= INSTRUCTIONS TO FOLLOW =
Where a line of the records holds the string "Kursi", copy that line.

___ DATA FOR THIS TASK ___

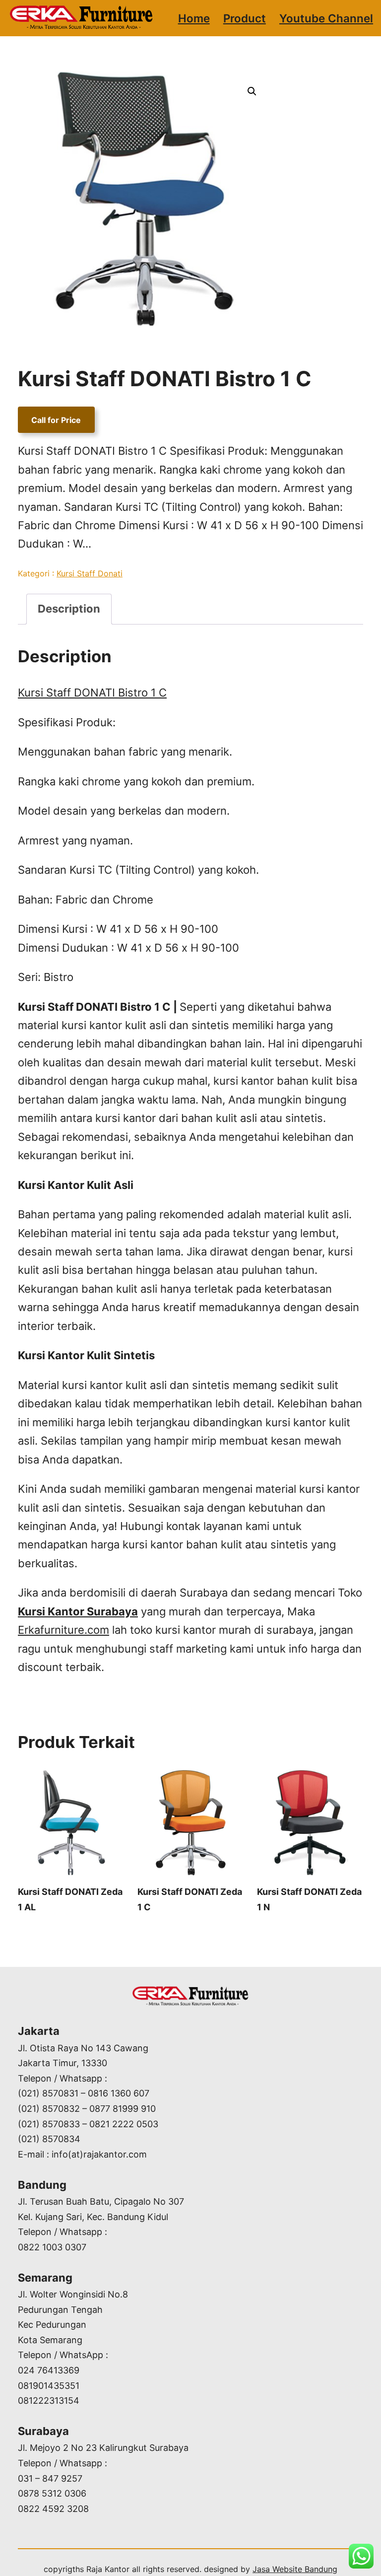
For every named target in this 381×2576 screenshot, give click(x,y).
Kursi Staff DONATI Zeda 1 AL (70, 1899)
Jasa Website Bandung (295, 2569)
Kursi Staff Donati (90, 573)
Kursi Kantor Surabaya (78, 1611)
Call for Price (56, 420)
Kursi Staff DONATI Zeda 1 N (309, 1899)
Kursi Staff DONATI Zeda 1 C (189, 1899)
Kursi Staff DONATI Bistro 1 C (92, 692)
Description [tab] (69, 608)
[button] (252, 91)
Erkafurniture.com (63, 1629)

___

= ANSWER TO THE PROBLEM =
Kursi Staff DONATI Zeda 1 AL (70, 1899)
Kursi Staff Donati (90, 573)
Kursi Kantor Surabaya (78, 1611)
Kursi Staff DONATI Zeda 1 N (309, 1899)
Kursi Staff DONATI Zeda 1 C (189, 1899)
Kursi Staff DONATI Bistro 1 C (92, 692)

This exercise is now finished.